[Python-Dev] bytes.from_hex()

Sun Feb 19 04:54:44 CET 2006

Josiah Carlson wrote:
> Ron Adam <rrr at ronadam.com> wrote:

> Except that ambiguates it even further.
>
> Is encodings.tounicode() encoding, or decoding?  According to everything
> you have said so far, it would be decoding.  But if I am decoding binary
> data, why should it be spending any time as a unicode string?  What do I
> mean?

Encoding and decoding are relative concepts.  It's all encoding from one
thing to another.  Weather it's "decoding" or "encoding" depends on the
relationship of the current encoding to a standard encoding.

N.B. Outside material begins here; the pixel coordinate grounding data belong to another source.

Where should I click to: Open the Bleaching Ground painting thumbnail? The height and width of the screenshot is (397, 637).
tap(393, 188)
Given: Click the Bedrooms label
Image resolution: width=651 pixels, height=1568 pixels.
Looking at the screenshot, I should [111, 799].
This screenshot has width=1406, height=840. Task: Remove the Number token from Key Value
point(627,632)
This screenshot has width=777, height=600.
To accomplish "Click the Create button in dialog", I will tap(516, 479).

The confusion introduced by "decode" is when the 'default_encoding'
changes, will change, or is unknown.

>     x = f.read() #x contains base-64 encoded binary data
>     y = encodings.to_unicode(x, 'base64')
>     
> y now contains BINARY DATA, except that it is a unicode string

No, that wasn't what I was describing.  You get a Unicode string object
as the result, not a bytes object with binary data.  See the toy example
at the bottom.

>     z = encodings.to_str(y, 'latin-1')
> 
> Later you define a str_to_str function, which I (or someone else) would
> use like:
> 
>     z = str_to_str(x, 'base64', 'latin-1')
> 
> But the trick is that I don't want some unicode string encoded in
> latin-1, I want my binary data unencoded.  They may happen to be the
> same in this particular example, but that doesn't mean that it makes any
> sense to the user.

If you want bytes then you would use the bytes() type to get bytes
directly.  Not encode or decode.

     binary_unicode = bytes(unicode_string)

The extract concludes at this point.